Start of Information given

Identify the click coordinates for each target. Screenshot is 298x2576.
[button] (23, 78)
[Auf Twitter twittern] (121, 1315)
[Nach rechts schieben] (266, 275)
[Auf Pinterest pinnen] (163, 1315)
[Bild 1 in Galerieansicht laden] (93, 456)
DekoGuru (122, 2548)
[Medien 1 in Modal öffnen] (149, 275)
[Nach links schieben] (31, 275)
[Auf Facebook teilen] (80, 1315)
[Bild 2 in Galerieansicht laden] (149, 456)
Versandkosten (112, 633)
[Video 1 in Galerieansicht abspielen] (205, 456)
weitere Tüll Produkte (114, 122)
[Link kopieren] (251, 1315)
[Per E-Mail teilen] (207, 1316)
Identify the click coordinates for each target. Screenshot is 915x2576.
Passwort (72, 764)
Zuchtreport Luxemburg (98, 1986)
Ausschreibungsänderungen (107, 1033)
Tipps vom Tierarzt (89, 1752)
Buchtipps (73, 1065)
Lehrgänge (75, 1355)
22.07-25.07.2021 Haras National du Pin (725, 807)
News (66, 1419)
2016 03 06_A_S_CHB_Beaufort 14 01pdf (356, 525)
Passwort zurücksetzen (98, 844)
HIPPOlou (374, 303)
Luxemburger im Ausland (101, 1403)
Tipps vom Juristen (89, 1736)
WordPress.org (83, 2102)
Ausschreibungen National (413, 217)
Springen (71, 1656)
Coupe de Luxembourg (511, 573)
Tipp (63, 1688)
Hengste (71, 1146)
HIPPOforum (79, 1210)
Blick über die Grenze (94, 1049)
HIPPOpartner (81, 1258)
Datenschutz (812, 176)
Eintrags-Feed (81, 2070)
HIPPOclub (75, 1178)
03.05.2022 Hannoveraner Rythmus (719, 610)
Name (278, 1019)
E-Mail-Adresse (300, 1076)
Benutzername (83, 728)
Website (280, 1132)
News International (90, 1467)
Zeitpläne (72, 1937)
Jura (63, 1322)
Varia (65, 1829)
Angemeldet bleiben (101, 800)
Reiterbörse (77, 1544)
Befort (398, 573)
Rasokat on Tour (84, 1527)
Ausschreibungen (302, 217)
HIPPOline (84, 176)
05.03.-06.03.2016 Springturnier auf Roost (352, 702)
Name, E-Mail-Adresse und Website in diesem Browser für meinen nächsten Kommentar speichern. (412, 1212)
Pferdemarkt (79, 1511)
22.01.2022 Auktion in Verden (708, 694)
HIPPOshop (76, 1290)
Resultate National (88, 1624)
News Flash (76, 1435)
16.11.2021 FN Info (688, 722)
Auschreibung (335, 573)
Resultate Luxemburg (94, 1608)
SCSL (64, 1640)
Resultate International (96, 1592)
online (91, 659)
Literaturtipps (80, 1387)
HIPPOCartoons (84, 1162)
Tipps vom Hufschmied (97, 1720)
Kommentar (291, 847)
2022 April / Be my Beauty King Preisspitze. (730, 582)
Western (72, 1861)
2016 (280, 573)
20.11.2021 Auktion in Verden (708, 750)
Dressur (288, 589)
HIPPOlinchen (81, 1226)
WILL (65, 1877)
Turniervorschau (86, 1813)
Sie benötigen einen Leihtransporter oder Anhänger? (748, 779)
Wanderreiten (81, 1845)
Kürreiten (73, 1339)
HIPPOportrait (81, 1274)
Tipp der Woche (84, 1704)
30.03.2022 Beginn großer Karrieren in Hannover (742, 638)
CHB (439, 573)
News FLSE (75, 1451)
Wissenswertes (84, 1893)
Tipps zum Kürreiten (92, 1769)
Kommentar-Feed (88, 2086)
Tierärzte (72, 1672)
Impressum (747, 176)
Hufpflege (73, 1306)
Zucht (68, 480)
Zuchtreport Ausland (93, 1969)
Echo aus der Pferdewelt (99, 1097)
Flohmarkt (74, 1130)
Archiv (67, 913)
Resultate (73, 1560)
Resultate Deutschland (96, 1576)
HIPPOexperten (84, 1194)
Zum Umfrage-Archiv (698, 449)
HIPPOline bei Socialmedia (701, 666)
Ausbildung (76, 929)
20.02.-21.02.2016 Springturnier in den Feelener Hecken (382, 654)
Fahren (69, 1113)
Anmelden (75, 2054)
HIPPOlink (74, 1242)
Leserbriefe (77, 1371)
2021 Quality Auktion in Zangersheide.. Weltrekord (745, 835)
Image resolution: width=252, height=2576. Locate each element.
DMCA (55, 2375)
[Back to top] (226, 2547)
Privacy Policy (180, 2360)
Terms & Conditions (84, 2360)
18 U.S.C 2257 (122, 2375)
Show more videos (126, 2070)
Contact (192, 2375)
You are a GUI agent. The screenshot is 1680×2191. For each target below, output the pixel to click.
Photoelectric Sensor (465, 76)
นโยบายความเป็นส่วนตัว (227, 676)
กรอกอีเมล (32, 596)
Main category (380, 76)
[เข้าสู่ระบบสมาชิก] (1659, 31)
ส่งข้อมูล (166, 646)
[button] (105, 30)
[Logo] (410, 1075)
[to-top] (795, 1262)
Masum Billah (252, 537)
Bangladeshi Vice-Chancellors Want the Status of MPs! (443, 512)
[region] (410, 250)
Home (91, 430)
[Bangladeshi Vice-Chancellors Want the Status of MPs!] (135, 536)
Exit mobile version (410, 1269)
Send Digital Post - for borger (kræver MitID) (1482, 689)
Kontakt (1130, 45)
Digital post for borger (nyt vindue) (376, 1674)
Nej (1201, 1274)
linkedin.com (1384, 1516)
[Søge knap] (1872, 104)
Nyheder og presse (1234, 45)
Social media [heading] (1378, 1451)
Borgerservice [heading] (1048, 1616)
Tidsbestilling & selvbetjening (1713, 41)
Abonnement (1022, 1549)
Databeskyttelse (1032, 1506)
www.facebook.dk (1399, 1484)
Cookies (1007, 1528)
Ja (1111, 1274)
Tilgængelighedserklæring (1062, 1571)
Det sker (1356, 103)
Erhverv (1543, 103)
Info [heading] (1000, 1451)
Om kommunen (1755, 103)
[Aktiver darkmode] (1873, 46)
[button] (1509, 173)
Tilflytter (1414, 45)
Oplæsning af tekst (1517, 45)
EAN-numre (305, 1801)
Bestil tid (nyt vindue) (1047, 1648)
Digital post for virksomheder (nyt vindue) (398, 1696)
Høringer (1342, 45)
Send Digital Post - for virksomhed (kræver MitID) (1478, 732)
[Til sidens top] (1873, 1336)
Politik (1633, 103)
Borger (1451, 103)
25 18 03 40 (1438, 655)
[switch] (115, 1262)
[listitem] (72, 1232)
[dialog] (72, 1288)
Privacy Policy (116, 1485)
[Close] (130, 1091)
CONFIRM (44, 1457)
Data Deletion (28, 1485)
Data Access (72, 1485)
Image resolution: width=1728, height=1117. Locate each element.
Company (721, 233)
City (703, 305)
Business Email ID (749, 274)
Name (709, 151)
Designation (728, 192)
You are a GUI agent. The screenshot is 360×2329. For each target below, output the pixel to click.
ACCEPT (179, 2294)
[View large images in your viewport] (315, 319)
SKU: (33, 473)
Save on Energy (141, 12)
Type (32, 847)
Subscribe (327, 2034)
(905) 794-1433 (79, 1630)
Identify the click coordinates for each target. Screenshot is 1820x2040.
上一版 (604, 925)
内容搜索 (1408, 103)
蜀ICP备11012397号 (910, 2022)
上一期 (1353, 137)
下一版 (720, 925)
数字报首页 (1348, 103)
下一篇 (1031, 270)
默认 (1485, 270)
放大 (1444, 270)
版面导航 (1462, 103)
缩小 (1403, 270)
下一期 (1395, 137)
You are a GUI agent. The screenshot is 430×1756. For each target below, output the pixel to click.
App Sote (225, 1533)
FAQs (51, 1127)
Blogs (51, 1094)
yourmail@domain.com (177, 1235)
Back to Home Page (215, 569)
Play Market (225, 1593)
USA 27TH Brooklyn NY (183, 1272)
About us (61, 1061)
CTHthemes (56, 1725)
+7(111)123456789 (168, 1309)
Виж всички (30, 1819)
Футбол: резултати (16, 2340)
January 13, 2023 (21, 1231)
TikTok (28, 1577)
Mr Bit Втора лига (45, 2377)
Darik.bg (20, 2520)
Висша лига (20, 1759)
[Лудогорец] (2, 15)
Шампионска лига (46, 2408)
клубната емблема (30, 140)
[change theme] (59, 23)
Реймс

End of Information given

# [Requirement]
Take from the entries every line that has the string "Bangladeshi".

# [Answer to this problem]
Bangladeshi Vice-Chancellors Want the Status of MPs! (443, 512)
[Bangladeshi Vice-Chancellors Want the Status of MPs!] (135, 536)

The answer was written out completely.